This summer, two Hopkins seniors — Vinay Ayyappan and Kathy Le — received the Astronaut Scholarship for their potential in science, technology, engineering and mathematics (STEM). Ayyappan also received the scholarship last year.
Six surviving Mercury 7 astronauts founded the scholarship in 1984 in order to bring together science students from American universities.
The scholarship selectsed 52 students from 38 participating universities this year. Recipients of the scholarship get $10,000. In addition, they are able to go on a paid trip to the Astronaut Scholarship Foundation’s Innovators Weekend in D.C.
Ayyappan and Le are majoring in Biomedical Engineering and Biophysics, respectively. They shared their research experiences in interviews with The News-Letter.

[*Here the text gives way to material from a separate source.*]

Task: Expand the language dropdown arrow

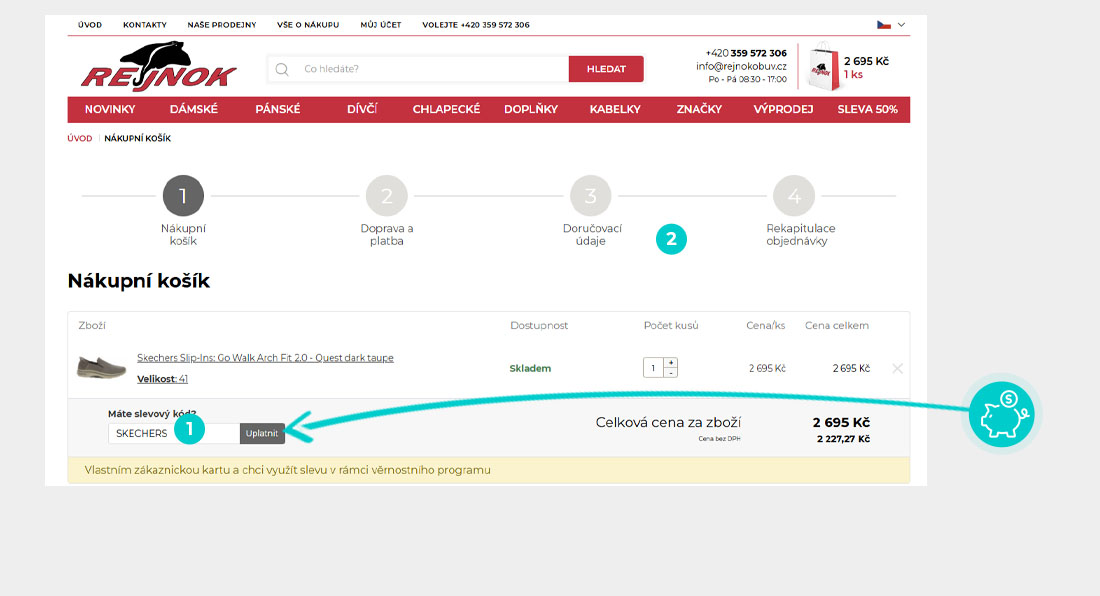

Le’s first exposure to research was during her sophomore year of high school, when she joined a STEM mentoring program. Le was paired with Erika Matunis, a professor in the School of Medicine’s cellular biology department.
As an undergraduate, Le continued working in Matunis’s lab. Le’s research focuses on the model to screen mutations that might cause genetic disorders in humans.
“My project is about trying to use the stem cell niche in the Drosophila melanogaster testes to model how mutations in human germs can affect the frequency of genetic disorders in the children and how they inherit them from their fathers,” Le said.
Le’s project uses fruit flies to create a future model to screen human genetic code for mutations.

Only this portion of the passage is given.